Bill to regulate artificial intelligence in Mexico: Key points.


Mexico City March 5th, 2024.

This Tuesday, February 27, 2024, Senator Ricardo Monreal, of the Morena political party, presented a bill entitled “Federal Law Regulating Artificial Intelligence”. The bill includes, among others, the following provisions:

a) The bill provides extraterritorial effect, so the law would be applicable even to providers of Artificial Intelligence Systems (AIS) located abroad that offer services in Mexico or whose information generated is used in Mexico.

b) The regulator in charge of authorizing AIS providers will be the Federal Telecommunications Institute (IFT, in its Spanish acronym).
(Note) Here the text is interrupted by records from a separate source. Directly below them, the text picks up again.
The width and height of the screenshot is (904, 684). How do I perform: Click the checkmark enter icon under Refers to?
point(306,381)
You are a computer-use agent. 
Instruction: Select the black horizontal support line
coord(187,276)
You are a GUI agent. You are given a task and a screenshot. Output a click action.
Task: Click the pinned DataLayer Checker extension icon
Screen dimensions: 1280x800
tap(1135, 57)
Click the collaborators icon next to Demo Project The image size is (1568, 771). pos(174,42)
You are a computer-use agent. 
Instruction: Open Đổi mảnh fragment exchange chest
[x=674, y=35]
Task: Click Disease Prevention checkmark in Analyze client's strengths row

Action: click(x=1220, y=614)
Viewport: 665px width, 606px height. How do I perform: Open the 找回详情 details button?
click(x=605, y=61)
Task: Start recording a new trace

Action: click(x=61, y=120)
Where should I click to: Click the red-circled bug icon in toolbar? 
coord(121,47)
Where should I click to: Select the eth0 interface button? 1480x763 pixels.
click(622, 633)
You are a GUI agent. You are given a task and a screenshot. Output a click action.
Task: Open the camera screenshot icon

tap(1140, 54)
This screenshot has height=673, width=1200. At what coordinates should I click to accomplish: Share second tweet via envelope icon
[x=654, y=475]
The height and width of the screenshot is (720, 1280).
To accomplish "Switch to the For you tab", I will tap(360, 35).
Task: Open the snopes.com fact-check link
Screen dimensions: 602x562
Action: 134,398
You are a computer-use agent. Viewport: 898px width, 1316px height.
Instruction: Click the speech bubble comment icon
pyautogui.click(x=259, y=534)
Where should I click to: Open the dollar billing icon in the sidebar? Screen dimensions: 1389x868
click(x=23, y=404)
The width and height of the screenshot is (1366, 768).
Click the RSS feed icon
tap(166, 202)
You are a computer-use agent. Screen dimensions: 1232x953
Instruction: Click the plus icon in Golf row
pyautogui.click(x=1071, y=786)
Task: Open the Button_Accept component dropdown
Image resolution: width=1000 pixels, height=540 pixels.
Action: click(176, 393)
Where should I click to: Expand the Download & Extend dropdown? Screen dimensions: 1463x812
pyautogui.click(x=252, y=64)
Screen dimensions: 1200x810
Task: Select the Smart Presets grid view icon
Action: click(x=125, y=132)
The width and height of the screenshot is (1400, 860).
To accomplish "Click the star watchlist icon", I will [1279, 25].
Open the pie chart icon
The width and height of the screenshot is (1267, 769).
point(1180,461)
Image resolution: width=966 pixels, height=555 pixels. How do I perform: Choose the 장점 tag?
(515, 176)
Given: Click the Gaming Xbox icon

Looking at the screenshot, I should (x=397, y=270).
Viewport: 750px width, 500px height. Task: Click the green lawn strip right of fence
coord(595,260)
In addition, the bill proposes the creation of a National Artificial Intelligence Commission, as an advisory body to the IFT, which will be formed by scientists.

c) The bill proposes to classify AIS according to the risks they may trigger, similar to the European Union (EU) regulation. The risk classifications proposed are: «Unacceptable Risk», «High Risk» and «Low Risk», and each classification will have certain particularities.

d) Prior authorization from the IFT will be required to offer AIS in Mexico, even in those cases where AIS is offered free of charge. e) The bill establishes as a penalty for non-compliance up to 10% of the annual income of the infringing entities.

This bill joins the international trend that seeks to regulate the use of Artificial Intelligence, although it is not the first effort in Mexico in this regard. There are important international precedents in this area, such as the “Executive Order for the Safe, Secure and Reliable Development of Artificial Intelligence” issued by the President of the United States of America, the bill to regulate artificial intelligence in Chile and the “Artificial Intelligence Law” proposed in the EU.

The bill presented by Senator Monreal is greatly inspired by the EU and Chile proposals. Additionally, this bill establishes a regulatory framework based on authorizations and fines that could have an important effect on the development and commercialization of AIS in Mexico.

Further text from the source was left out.